*Consegna 1*.
Rispondi in base all'articolo sulle batterie:
(a) Secondo il titolo, con quali materiali si vuole "mettere il turbo" alle batterie solid-state?
(b) In quale università lavora Stefano Passerini?
(c) In quale dipartimento è Professore Ordinario?
*Consegna 2*. Ricopia senza modifiche tutto il tratto dell'articolo sulle batterie che va da "Abbiamo già avuto" fino a "Sapienza di Roma.".

*Brano*.

..............................

BATTERIE

Interlayer: come “mettere il turbo” alle batterie solid-state coi liquidi ionici

I progressi nelle batterie continuano, anche attingendo a questi materiali dalle mille sorprese: approfondiamo questo e altri percorsi della ricerca avanzata di settore col Professor Stefano Passerini, che alla Sapienza continua un instancabile lavoro di innovazione

Abbiamo già avuto l’opportunità di occuparci dell’ampia gamma di miglioramenti resi possibili dai liquidi ionici per le nuove generazioni di batterie. Oggi la ricerca di avanguardia sembra più correre che camminare; per tenere traccia dei suoi progressi abbiamo chiesto di aiutarci ad approfondirli a Stefano Passerini, Professore Ordinario presso il Dipartimento di Chimica all’Università La Sapienza di Roma.

..............................

*Righe di dati*.
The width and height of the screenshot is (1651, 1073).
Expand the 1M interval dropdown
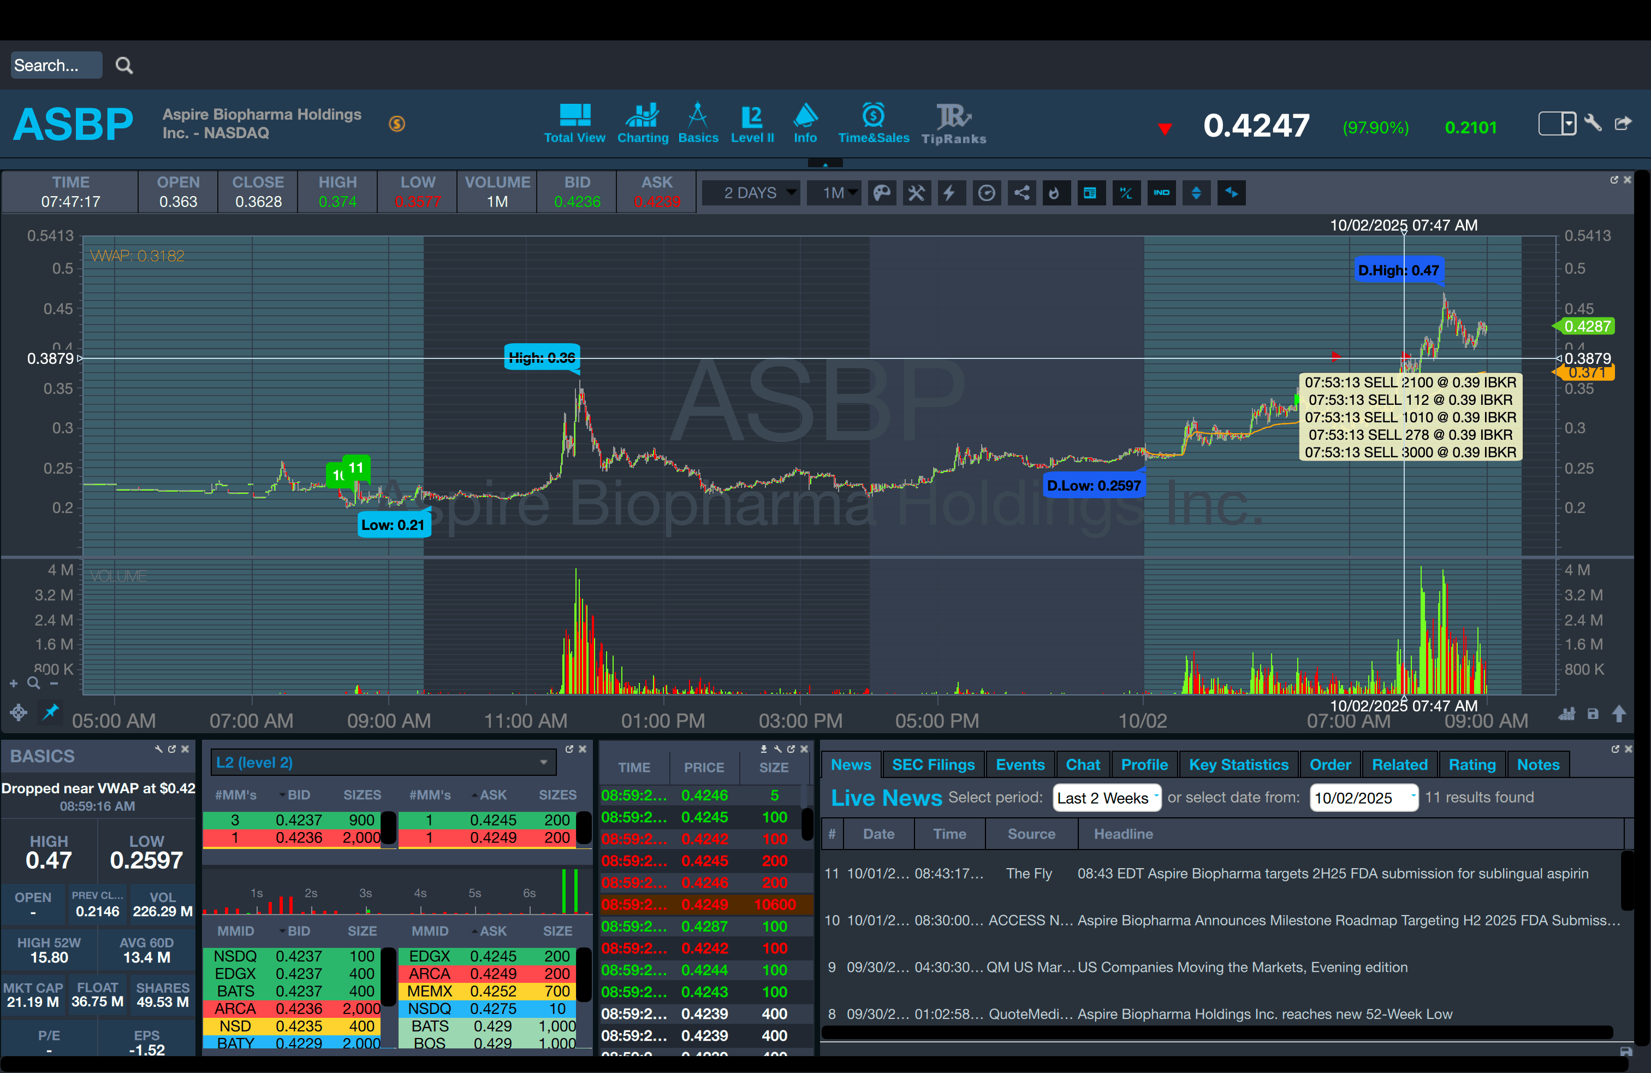click(835, 193)
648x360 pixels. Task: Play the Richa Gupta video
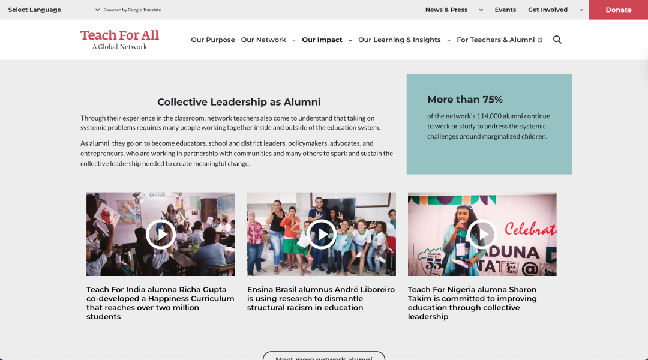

..............................

*Risposta corretta 1*.
(a) Con i liquidi ionici.
(b) All'Università La Sapienza di Roma.
(c) Nel Dipartimento di Chimica.

*Risposta corretta 2*.
Abbiamo già avuto l’opportunità di occuparci dell’ampia gamma di miglioramenti resi possibili dai liquidi ionici per le nuove generazioni di batterie. Oggi la ricerca di avanguardia sembra più correre che camminare; per tenere traccia dei suoi progressi abbiamo chiesto di aiutarci ad approfondirli a Stefano Passerini, Professore Ordinario presso il Dipartimento di Chimica all’Università La Sapienza di Roma.